From f0937e203bd71039b1265f249128fa25235ea6a7 Mon Sep 17 00:00:00 2001
From: Tom Brown <tom@nworbmot.org>
Date: Mon, 12 Oct 2020 12:07:49 +0200
Subject: [PATCH] industry: separate code for distribution key from nodal
 production

This allows us to reuse the key for today's nodal energy demand from
industry.
---
 Snakefile                                     |  17 +-
 scripts/build_industrial_distribution_key.py  | 153 ++++++++++++++++++
 .../build_industrial_production_per_node.py   | 147 ++---------------
 3 files changed, 178 insertions(+), 139 deletions(-)
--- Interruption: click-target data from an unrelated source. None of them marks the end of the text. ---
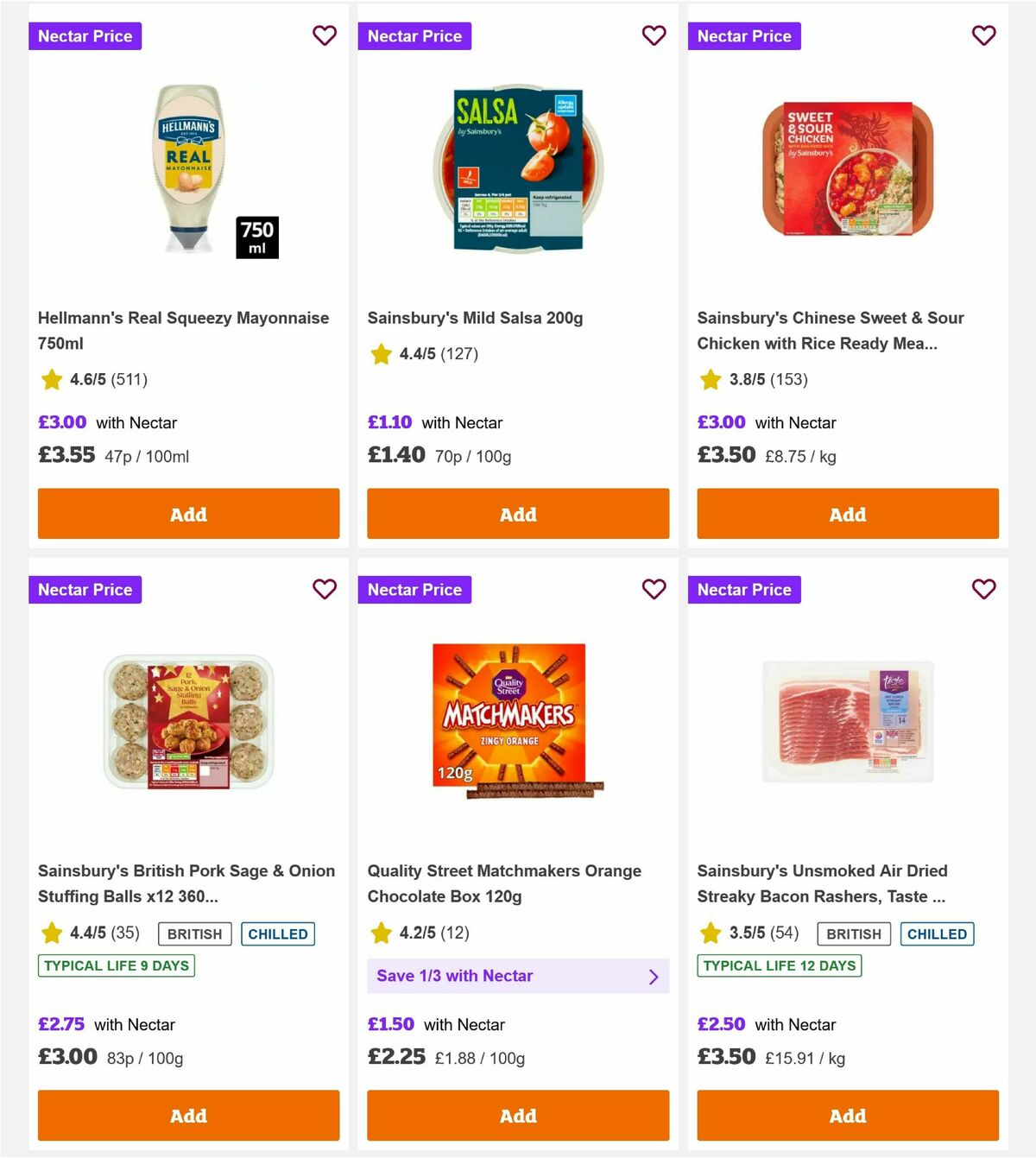Click the star icon beside the Matchmakers rating
The width and height of the screenshot is (1036, 1158).
click(x=381, y=933)
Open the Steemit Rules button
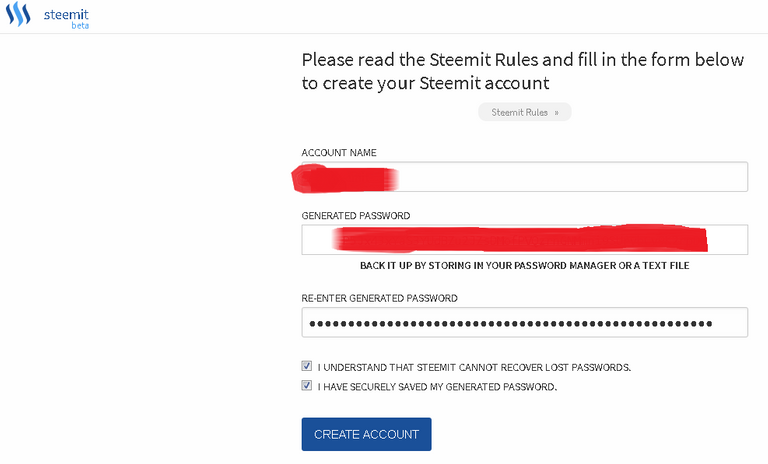768x464 pixels. [525, 112]
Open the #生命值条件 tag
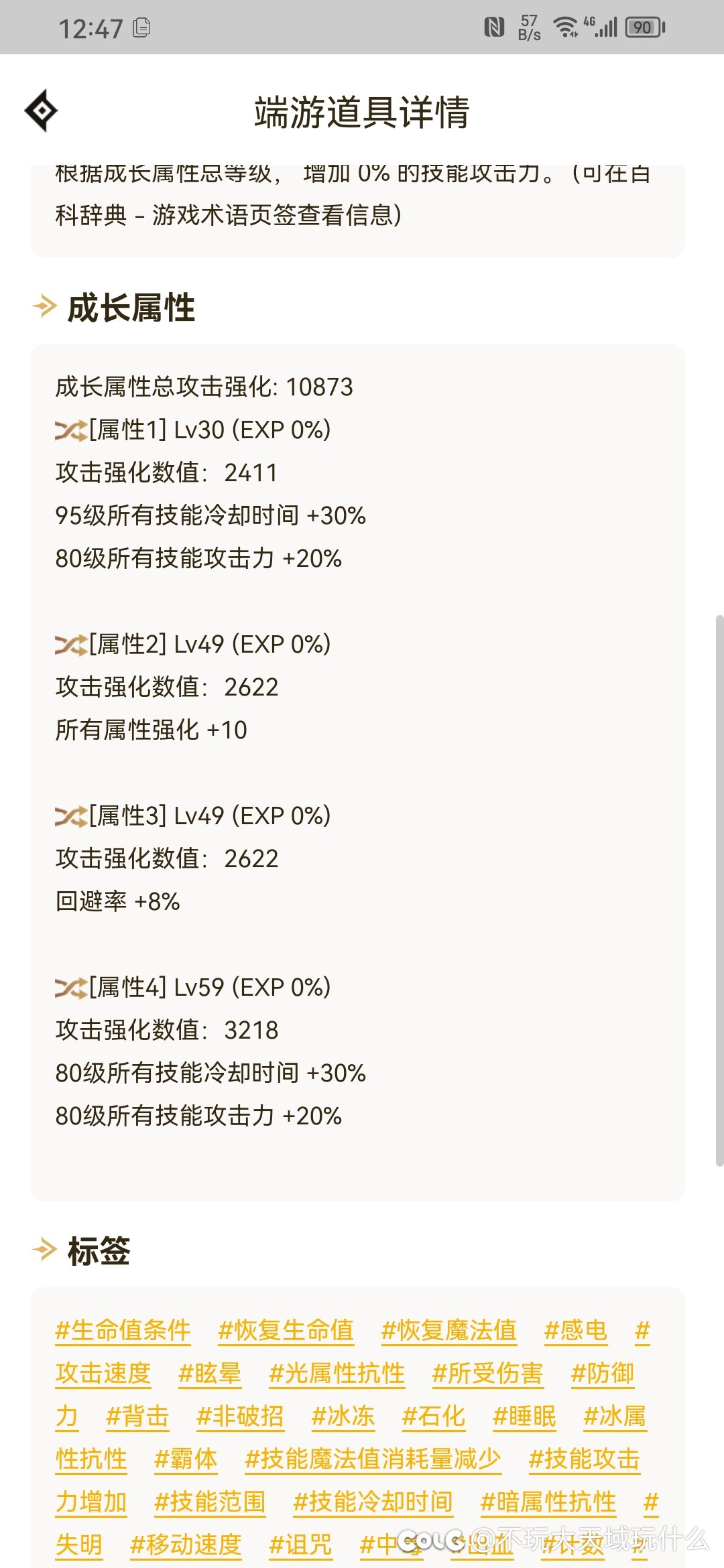Viewport: 724px width, 1568px height. click(123, 1330)
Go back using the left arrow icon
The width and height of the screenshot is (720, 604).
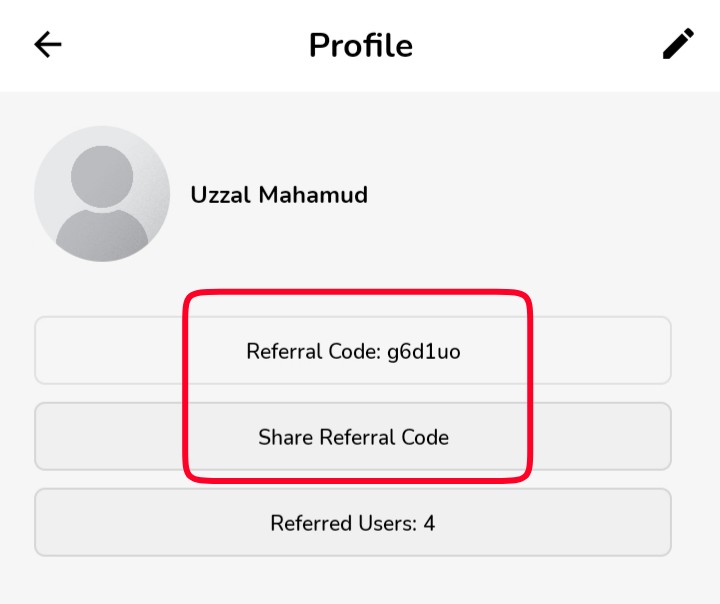[48, 45]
 create mode 100644 scripts/build_industrial_distribution_key.py

diff --git a/Snakefile b/Snakefile
index a55a5cca..d55a2853 100644
--- a/Snakefile
+++ b/Snakefile
@@ -199,12 +199,25 @@ rule build_industrial_production_per_country_tomorrow:
     script: 'scripts/build_industrial_production_per_country_tomorrow.py'
 
 
-rule build_industrial_production_per_node:
+
+
+rule build_industrial_distribution_key:
     input:
         clustered_pop_layout="resources/pop_layout_{network}_s{simpl}_{clusters}.csv",
         europe_shape=pypsaeur('resources/europe_shape.geojson'),
         hotmaps_industrial_database="data/Industrial_Database.csv",
-        network=pypsaeur('networks/{network}_s{simpl}_{clusters}.nc'),
+        network=pypsaeur('networks/{network}_s{simpl}_{clusters}.nc')
+    output:
+        industrial_distribution_key="resources/industrial_distribution_key_{network}_s{simpl}_{clusters}.csv"
+    threads: 1
+    resources: mem_mb=1000
+    script: 'scripts/build_industrial_distribution_key.py'
+
+
+
+rule build_industrial_production_per_node:
+    input:
+        industrial_distribution_key="resources/industrial_distribution_key_{network}_s{simpl}_{clusters}.csv",
         industrial_production_per_country_tomorrow="resources/industrial_production_per_country_tomorrow.csv"
     output:
         industrial_production_per_node="resources/industrial_production_{network}_s{simpl}_{clusters}.csv"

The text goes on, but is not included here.